Z ostatniej chwili. Fatalny stan zdrowia Adama Michnika






Od redakcji VOD: poniższy tekst jest dosłownym cytatem z portalu "Gazety Wyborczej".

Jednocześnie to oczywisty i tradycyjnie zawoulowany dla takich systemów medialnych, jak Korea Północna, Kuba, Rosja, Białoruś itp. czyli "Polska Tuska" komunikat, że oto nastąpiło krytyczne pogorszenie zdrowia zasłużonego dla III RP publicysty i redaktora. Tezy, jakie Adam Michnik przedstawia w opublikowanym przez "GW" tekście, dobitnie świadczą o tym, iż utracił on kontakt z rzeczywistością. Zmiany muszą być bardzo głębokie, bo Michnik myli PiS z Platformą, a Jarosława Kaczyńskiego z Tuskiem. Współczujemy nabliższym i jednocześnie współczujemy wiernym współpracownikom, którzy zapewne zakłopotani nie wiedzą, jak wytłumaczyć pryncypałowi, że to Tusk jest premierem i od 5 lat rządzi PO. Jesteśmy wstrząśnięci, bo wszystko wskazuje na to, że stan jest krytyczny...Proszę przeczytać i niech Państwo ocenią sami.
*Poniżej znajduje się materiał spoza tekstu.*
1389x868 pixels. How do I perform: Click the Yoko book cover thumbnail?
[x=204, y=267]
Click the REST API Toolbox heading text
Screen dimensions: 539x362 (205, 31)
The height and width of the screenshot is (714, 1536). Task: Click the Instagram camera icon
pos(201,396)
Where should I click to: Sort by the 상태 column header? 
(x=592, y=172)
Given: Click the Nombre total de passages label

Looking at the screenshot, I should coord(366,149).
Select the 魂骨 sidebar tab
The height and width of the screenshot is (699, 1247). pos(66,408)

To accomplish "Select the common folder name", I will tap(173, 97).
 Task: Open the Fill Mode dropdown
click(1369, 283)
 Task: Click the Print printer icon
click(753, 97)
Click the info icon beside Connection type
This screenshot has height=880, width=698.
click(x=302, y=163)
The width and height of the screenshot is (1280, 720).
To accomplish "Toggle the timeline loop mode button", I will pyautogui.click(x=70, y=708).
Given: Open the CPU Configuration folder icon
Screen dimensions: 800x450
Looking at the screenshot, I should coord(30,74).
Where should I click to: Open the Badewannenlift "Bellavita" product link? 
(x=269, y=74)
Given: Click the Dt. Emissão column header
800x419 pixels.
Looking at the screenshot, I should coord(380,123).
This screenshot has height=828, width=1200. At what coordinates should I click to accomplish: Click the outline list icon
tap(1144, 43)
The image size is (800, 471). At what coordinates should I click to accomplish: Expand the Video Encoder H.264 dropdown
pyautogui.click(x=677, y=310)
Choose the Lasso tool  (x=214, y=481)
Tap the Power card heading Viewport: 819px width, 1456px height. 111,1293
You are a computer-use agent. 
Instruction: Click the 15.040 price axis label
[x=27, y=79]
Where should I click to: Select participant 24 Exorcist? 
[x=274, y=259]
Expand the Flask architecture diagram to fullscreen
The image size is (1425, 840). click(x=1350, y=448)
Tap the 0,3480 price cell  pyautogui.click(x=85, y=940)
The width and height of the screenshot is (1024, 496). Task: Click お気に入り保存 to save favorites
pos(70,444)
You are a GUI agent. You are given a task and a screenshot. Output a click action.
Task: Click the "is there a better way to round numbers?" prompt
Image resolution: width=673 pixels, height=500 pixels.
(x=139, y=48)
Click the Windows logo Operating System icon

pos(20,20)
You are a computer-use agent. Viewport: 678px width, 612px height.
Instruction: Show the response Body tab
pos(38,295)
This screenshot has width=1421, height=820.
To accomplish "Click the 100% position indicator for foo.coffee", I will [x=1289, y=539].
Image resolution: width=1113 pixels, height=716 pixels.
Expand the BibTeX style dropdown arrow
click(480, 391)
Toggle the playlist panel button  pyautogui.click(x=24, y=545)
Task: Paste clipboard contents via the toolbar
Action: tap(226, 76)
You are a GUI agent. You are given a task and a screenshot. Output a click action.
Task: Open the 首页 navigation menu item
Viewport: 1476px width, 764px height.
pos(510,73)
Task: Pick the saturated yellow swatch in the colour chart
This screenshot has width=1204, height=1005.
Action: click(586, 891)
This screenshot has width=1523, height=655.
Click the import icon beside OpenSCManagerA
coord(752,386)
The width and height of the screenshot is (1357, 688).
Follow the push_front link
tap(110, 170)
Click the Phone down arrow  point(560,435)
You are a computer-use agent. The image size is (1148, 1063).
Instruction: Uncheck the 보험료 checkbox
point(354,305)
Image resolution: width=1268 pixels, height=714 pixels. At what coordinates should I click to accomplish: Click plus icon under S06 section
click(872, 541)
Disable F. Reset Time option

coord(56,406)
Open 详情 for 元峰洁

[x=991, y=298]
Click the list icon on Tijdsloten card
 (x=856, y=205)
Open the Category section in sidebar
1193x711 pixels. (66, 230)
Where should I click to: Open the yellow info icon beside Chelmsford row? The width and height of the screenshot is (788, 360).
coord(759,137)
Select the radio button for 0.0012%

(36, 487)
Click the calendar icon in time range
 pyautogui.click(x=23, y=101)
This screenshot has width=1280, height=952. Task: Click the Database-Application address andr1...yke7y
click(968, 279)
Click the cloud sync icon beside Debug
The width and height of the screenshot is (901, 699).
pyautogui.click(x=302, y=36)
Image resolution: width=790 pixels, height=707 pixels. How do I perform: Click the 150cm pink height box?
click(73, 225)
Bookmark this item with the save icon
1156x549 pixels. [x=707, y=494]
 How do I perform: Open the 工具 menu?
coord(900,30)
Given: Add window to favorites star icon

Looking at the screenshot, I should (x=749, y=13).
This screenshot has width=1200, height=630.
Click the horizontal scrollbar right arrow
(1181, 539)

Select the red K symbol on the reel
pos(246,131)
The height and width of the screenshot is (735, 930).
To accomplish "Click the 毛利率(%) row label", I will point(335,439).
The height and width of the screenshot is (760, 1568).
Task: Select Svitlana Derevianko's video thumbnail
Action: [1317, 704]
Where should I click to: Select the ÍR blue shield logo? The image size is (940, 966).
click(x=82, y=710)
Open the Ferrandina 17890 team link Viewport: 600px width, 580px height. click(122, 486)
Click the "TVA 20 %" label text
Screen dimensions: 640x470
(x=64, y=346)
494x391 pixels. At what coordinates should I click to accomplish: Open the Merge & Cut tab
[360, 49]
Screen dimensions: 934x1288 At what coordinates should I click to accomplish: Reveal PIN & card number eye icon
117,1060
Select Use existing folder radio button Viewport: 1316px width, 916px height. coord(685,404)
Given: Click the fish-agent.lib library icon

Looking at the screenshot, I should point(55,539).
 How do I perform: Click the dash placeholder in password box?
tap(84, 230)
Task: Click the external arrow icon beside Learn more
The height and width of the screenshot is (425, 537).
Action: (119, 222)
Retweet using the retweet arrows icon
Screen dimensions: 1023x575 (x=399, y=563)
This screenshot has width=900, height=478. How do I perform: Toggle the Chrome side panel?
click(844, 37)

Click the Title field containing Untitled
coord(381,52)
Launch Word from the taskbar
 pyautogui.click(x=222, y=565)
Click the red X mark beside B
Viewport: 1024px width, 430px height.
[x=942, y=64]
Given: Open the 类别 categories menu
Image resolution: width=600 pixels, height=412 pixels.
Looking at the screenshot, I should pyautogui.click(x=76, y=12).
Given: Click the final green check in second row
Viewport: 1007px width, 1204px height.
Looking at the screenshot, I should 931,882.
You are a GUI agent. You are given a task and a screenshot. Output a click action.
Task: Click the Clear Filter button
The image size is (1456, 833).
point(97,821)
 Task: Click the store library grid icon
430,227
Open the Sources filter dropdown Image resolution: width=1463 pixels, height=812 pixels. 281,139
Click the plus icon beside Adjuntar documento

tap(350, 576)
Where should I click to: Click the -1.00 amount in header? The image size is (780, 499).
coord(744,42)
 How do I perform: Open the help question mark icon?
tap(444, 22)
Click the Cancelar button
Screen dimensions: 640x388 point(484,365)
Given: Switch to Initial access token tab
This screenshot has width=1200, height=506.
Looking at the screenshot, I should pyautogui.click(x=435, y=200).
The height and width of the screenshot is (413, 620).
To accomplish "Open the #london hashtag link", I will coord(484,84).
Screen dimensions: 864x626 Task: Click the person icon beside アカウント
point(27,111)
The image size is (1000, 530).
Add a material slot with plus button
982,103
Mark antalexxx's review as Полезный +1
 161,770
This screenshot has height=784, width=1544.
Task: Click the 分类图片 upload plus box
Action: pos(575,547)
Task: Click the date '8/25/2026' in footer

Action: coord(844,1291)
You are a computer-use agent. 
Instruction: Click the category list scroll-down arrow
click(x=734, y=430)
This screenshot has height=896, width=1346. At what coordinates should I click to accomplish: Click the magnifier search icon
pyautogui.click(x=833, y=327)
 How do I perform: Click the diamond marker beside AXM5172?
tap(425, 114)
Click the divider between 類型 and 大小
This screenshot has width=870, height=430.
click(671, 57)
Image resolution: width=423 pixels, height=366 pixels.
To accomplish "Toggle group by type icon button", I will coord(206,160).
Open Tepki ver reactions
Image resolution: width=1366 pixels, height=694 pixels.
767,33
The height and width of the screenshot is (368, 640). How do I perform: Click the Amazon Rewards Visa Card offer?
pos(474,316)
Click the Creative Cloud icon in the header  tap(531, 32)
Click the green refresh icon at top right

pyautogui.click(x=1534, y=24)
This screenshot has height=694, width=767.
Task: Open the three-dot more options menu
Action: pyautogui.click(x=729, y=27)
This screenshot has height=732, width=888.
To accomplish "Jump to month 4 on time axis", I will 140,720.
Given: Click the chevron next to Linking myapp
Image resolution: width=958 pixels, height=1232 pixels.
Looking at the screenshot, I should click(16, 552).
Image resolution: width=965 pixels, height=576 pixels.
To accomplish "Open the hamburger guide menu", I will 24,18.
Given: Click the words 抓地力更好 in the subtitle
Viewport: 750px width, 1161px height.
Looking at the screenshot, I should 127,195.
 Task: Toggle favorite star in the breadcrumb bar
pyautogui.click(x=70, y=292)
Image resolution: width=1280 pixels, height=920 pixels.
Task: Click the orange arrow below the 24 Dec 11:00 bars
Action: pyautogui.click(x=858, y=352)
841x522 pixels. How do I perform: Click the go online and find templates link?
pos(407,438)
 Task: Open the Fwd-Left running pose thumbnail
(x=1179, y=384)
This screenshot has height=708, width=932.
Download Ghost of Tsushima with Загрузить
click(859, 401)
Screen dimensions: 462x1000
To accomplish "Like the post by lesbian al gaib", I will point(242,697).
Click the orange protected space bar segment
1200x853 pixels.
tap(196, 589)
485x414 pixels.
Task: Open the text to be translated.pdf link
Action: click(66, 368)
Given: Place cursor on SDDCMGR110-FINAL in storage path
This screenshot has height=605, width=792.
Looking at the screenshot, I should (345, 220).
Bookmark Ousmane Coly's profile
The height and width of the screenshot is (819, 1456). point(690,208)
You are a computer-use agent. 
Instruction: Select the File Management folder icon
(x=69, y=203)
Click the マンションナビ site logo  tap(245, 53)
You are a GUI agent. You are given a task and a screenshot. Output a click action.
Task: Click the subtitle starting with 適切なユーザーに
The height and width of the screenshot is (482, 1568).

Michnik: Partia Kaczyńskiego powinna nazywać się "Podejrzliwość i Strach"
- Kaczyński toruje dziś w Polsce drogę putinizmowi, czyli systemowi, w którym można bezkarnie zamykać w kryminale swoich oponentów politycznych - mówił dziś na antenie TVP Info Adam Michnik. - Prezes PiS psuje państwo polskie i o tym wie. To jest człowiek bardzo inteligentny - dodał redaktor naczelny "Gazety Wyborczej". Michnik mówił dziś w programie "Kod dostępu", że przedstawiciele środowisk prawicowych - zwłaszcza PiS - szczując Polaków na siebie i wypowiadając najsurowsze sądy o rządzie, mniejszości niemieckiej czy Rosjanach, "psują państwo polskie". - I moim zdaniem Jarosław Kaczyński zdaje sobie sprawę z tego, co czyni. To nie jest człowiek głupi. To jest człowiek bardzo inteligentny - mówił szef "Wyborczej". Według niego PiS zależy przede wszystkim na "wzbudzaniu w ludziach lęku". - Ja sobie kiedyś zresztą zdefiniowałem PiS jako partię Podejrzliwości i Strachu - przyznał.
"On myśli, że nie wróci do władzy, jeśli w Polsce będzie dobrze"
- Na początku starałem się tłumaczyć to osobistym bólem Kaczyńskiego po stracie brata, z którym był bardzo związany. Ja to potrafię zrozumieć. Natomiast teraz wydaje mi się, że on ma pewną diagnozę. Diagnozę, że jeżeli Polsce będzie się dobrze powodzić, to on nigdy nie wróci do władzy. To jest szalenie niebezpieczne, tego nie wolno lekceważyć - apelował naczelny "GW". Kaczyńskiego porównał do węgierskiego premiera Viktora Orbana, którego - jak przyznał - "zna od wielu lat i pamięta jako polityka liberalnego". - I on też z motywacją dość cyniczną sięgnął po język nacjonalistyczny. Nie dość, że na prawo od siebie wyhodował faszystowską partię Jobbik, to jednocześnie wpędził swój kraj w izolację i katastrofę gospodarczą - stwierdził.
"Kaczyński przedstawia polski wariant putinizmu"
- To, co robi dzisiaj Jarosław Kaczyński, to torowanie drogi, być może wbrew jego woli, do takiego projektu, który ja nazywam "putinizmem". Jest to system autorytarny, który zachowuje pewne instytucje demokratyczne na zasadzie fasady. To jest to, co Putin nazywał "demokracją suwerenną". I co znaczy dla Putina "demokracja suwerenna"? Znaczy tyle, że żaden Strasburg ani żadna Bruksela nie będzie mu przeszkadzać we wsadzaniu do kryminału jego politycznych oponentów - wyjaśnił Michnik.
Wyznał też, że jak przygląda się retoryce Jarosława Kaczyńskiego, ma "głębokie przekonanie", że niezależnie to "sztandarów i głoszonych haseł" przedstawia on "polski wariant putinizmu".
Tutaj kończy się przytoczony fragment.